### PROMPT 1
Return the portion of the passage on mysticism from "Mystics sometimes speak" up to and including "of union-type experiences.", without any alteration.

### SELECTED PASSAGE
Mystics sometimes speak as though they have a consciousness of being identical with
God. Examples are the Islamic Sufi mystic Husayn Hallaj proclaiming “I am God” (see
Schimmel 1975, ch. 2) and the Jewish Hasidic master Rabbi Shneur Zalman of Liady,
who wrote of a person as a drop of water in the ocean of the Infinite with an illusory
sense of individual “dropness.” The (heretical) Christian mystic Meister Eckhart made
what looked very much like identity declarations (see McGinn 2001; Smith 1997). It is an
open question, however, when such declarations are to be taken as identity assertions,
with pantheistic or acosmic intentions, and when they are perhaps variations on
descriptions of union-type experiences.
4. Ineffability and Paradoxality
4.1 Ineffability
William James affirmed that a mark of mystical experiences was their “ineffability,”
wherein “the subject of it immediately says it defies expression, that no adequate report
of its contents can be given in words” (1958, 292–93). Following James, mystical
experience is often associated with “ineffability,” that is, “indescribability.”

### PROMPT 2
Retype the records verbatim from their first line up to and including the line with "click(196, 81)".

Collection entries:
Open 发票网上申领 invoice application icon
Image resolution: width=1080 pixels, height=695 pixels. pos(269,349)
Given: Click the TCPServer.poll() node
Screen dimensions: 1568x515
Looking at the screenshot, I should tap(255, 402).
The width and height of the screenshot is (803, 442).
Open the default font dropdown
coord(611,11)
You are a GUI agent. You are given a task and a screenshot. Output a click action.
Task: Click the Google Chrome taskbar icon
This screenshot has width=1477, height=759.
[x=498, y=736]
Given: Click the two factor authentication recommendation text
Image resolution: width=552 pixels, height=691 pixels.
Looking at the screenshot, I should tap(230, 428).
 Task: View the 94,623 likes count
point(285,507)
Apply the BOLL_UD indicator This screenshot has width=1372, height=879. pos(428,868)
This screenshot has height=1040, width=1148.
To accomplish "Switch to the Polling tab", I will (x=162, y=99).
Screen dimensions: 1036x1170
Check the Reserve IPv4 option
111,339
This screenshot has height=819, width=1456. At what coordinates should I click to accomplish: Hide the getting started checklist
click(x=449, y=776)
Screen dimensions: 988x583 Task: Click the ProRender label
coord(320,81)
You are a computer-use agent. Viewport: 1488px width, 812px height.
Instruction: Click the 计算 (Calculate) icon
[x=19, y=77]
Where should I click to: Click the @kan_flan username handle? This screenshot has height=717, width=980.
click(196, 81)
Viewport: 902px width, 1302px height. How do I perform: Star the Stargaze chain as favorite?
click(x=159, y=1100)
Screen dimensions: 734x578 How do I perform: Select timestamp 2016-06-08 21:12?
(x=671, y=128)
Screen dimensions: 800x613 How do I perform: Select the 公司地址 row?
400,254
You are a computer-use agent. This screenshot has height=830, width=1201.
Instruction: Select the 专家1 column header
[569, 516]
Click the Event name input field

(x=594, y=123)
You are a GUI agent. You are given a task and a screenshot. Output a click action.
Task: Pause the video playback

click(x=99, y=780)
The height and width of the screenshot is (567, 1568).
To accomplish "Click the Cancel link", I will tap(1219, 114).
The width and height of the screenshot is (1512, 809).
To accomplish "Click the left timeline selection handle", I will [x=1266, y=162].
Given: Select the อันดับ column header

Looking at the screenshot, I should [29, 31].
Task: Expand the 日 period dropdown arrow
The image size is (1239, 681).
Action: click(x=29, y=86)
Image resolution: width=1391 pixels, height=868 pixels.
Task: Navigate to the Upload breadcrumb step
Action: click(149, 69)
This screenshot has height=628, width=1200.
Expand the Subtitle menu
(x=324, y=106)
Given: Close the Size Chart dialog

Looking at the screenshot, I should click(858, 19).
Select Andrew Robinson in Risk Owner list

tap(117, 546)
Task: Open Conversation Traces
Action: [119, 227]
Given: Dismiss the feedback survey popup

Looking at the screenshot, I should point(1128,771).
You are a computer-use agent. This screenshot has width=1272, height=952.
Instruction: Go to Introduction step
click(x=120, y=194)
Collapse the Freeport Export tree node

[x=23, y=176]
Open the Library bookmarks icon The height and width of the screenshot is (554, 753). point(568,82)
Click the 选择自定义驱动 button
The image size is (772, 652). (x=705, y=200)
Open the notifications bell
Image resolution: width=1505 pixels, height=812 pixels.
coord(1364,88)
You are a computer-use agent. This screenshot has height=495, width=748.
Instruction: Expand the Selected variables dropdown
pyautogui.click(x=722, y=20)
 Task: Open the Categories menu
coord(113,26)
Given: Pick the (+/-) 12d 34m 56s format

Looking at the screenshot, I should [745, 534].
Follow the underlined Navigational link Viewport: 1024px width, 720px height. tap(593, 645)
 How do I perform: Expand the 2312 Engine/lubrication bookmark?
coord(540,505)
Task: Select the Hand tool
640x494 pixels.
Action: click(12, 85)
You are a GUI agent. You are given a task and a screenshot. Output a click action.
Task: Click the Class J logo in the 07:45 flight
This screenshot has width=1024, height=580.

### EXERCISE ANSWER 1
Mystics sometimes speak as though they have a consciousness of being identical with
God. Examples are the Islamic Sufi mystic Husayn Hallaj proclaiming “I am God” (see
Schimmel 1975, ch. 2) and the Jewish Hasidic master Rabbi Shneur Zalman of Liady,
who wrote of a person as a drop of water in the ocean of the Infinite with an illusory
sense of individual “dropness.” The (heretical) Christian mystic Meister Eckhart made
what looked very much like identity declarations (see McGinn 2001; Smith 1997). It is an
open question, however, when such declarations are to be taken as identity assertions,
with pantheistic or acosmic intentions, and when they are perhaps variations on
descriptions of union-type experiences.

### EXERCISE ANSWER 2
Open 发票网上申领 invoice application icon
Image resolution: width=1080 pixels, height=695 pixels. pos(269,349)
Given: Click the TCPServer.poll() node
Screen dimensions: 1568x515
Looking at the screenshot, I should tap(255, 402).
The width and height of the screenshot is (803, 442).
Open the default font dropdown
coord(611,11)
You are a GUI agent. You are given a task and a screenshot. Output a click action.
Task: Click the Google Chrome taskbar icon
This screenshot has width=1477, height=759.
[x=498, y=736]
Given: Click the two factor authentication recommendation text
Image resolution: width=552 pixels, height=691 pixels.
Looking at the screenshot, I should tap(230, 428).
 Task: View the 94,623 likes count
point(285,507)
Apply the BOLL_UD indicator This screenshot has width=1372, height=879. pos(428,868)
This screenshot has height=1040, width=1148.
To accomplish "Switch to the Polling tab", I will (x=162, y=99).
Screen dimensions: 1036x1170
Check the Reserve IPv4 option
111,339
This screenshot has height=819, width=1456. At what coordinates should I click to accomplish: Hide the getting started checklist
click(x=449, y=776)
Screen dimensions: 988x583 Task: Click the ProRender label
coord(320,81)
You are a computer-use agent. Viewport: 1488px width, 812px height.
Instruction: Click the 计算 (Calculate) icon
[x=19, y=77]
Where should I click to: Click the @kan_flan username handle? This screenshot has height=717, width=980.
click(196, 81)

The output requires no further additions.